• _Exercise_: Retype the data below word for word, starting at the line that contains "Tap the back arrow icon" and stopping after the last line of the data.
-- Start Stored records --
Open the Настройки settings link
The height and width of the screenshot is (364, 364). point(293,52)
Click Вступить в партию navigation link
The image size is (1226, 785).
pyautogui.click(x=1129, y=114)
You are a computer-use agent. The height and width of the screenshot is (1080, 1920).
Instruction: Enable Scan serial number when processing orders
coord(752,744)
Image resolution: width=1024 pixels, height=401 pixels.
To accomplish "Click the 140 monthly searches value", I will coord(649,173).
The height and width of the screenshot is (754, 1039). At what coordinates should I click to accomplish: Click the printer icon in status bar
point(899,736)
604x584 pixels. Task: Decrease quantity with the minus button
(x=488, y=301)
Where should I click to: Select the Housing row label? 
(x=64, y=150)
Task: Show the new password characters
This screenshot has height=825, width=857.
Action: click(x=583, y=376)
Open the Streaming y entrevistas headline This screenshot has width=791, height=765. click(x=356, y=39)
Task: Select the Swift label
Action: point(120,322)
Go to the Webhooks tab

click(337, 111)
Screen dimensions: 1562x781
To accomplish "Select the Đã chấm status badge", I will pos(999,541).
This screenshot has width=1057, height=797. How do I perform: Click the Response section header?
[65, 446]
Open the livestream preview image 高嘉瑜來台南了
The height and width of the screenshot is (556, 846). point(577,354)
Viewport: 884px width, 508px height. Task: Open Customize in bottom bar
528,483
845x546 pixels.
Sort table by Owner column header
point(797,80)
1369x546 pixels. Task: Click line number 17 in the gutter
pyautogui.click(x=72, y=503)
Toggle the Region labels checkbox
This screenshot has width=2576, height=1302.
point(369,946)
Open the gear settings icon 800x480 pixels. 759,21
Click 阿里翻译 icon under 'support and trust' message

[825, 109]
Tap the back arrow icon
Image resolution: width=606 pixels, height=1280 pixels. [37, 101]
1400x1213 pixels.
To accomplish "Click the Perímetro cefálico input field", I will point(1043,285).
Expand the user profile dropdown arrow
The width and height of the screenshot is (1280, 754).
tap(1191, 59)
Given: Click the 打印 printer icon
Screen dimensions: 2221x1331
-- End Stored records --
• _Correct answer_:
Tap the back arrow icon
Image resolution: width=606 pixels, height=1280 pixels. [37, 101]
1400x1213 pixels.
To accomplish "Click the Perímetro cefálico input field", I will point(1043,285).
Expand the user profile dropdown arrow
The width and height of the screenshot is (1280, 754).
tap(1191, 59)
Given: Click the 打印 printer icon
Screen dimensions: 2221x1331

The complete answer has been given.